### [TASK TO CARRY OUT]
Each line below with the string "dropdown" should be copied.

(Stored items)
__________________________________________________
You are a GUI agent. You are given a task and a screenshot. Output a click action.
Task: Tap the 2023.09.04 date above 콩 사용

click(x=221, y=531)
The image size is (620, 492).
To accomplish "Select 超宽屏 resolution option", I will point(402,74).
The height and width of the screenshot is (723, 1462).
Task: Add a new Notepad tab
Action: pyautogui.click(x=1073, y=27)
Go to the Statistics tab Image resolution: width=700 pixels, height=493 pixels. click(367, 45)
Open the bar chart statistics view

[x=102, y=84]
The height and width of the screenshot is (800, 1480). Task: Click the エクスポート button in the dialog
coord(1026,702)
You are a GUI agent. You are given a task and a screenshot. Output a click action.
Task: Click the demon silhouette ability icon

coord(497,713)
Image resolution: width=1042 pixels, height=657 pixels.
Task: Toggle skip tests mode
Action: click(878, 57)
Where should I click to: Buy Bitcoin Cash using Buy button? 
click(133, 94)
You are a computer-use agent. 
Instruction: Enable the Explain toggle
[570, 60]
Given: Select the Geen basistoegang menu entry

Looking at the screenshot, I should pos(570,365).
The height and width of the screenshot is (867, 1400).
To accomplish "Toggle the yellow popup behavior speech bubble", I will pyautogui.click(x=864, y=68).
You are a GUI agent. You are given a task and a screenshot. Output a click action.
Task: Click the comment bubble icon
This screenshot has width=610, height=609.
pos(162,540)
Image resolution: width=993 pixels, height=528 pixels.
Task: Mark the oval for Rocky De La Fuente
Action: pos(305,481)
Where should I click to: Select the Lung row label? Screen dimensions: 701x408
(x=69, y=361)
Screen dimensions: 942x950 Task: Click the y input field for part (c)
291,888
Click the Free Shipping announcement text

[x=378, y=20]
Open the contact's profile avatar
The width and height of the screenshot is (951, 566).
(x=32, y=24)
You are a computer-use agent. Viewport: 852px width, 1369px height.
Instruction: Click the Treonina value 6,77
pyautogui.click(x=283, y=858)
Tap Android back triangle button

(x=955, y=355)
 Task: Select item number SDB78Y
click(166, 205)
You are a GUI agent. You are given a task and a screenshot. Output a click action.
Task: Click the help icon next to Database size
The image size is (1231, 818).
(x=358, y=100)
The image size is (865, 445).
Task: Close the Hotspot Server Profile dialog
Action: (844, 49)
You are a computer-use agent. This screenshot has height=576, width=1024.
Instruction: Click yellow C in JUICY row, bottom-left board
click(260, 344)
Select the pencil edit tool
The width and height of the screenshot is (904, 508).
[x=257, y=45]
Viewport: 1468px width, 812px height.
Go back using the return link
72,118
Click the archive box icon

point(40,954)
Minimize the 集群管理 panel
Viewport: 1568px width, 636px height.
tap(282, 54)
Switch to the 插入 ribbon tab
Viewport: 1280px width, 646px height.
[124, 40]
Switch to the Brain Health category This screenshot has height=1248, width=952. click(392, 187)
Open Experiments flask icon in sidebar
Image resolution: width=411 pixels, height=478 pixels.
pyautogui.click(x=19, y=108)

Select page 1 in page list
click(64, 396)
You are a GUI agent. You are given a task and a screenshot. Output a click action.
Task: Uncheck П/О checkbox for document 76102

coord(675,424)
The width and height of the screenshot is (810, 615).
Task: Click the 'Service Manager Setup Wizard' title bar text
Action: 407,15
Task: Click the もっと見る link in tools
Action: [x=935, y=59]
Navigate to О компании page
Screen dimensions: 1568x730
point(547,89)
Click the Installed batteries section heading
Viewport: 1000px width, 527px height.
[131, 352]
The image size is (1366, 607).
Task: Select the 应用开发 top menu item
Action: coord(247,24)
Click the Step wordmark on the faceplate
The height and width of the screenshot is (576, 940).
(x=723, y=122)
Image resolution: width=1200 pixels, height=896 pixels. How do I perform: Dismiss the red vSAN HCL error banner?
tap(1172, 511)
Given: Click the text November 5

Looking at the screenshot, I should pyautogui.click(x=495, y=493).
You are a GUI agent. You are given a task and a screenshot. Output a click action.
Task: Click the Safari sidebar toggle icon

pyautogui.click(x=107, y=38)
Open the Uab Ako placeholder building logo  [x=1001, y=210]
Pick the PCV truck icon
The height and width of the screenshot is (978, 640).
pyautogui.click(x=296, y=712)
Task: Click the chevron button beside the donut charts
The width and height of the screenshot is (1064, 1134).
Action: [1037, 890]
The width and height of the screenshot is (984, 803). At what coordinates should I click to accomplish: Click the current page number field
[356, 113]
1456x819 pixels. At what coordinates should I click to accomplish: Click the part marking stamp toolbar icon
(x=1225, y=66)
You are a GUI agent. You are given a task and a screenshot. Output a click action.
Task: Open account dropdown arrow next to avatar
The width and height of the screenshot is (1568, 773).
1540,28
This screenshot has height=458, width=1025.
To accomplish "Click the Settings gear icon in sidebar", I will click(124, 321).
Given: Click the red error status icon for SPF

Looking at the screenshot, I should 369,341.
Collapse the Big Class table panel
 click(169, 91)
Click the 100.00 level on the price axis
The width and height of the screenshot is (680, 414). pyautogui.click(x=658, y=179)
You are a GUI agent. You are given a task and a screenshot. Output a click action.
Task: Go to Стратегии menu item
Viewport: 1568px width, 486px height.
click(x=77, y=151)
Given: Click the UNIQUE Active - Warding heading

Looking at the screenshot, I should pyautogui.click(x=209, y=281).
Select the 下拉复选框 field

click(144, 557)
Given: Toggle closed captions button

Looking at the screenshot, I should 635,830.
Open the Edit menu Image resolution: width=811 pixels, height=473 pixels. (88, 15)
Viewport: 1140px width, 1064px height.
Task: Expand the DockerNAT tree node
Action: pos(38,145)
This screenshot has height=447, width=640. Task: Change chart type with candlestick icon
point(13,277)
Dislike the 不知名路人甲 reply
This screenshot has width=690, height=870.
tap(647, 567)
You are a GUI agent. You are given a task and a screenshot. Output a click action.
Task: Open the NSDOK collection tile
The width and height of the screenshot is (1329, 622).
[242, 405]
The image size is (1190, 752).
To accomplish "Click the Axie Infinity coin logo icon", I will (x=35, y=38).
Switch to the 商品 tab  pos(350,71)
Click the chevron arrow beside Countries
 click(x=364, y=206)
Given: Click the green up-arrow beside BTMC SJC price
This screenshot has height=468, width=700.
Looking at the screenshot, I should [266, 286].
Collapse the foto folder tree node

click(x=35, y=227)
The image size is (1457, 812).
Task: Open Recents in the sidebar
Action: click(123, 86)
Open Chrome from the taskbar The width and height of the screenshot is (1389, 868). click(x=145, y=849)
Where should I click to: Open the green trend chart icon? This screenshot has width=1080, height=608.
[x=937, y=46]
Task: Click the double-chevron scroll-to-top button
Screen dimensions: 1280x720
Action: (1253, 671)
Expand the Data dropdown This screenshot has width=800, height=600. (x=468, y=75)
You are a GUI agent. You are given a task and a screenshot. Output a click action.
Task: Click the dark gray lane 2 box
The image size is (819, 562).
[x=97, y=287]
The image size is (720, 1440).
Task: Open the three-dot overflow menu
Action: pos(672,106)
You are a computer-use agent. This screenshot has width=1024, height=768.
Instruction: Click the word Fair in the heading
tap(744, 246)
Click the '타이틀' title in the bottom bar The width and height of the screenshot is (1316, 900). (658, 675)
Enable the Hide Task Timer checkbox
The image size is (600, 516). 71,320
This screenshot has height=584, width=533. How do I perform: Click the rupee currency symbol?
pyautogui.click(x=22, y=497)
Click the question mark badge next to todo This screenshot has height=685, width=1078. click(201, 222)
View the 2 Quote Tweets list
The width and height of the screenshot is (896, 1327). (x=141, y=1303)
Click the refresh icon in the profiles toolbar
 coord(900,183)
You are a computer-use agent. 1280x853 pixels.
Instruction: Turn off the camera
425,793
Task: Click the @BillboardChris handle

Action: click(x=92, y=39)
__________________________________________________
### [RESPONSE AREA]
Task: Open account dropdown arrow next to avatar
Expand the Data dropdown This screenshot has width=800, height=600. (x=468, y=75)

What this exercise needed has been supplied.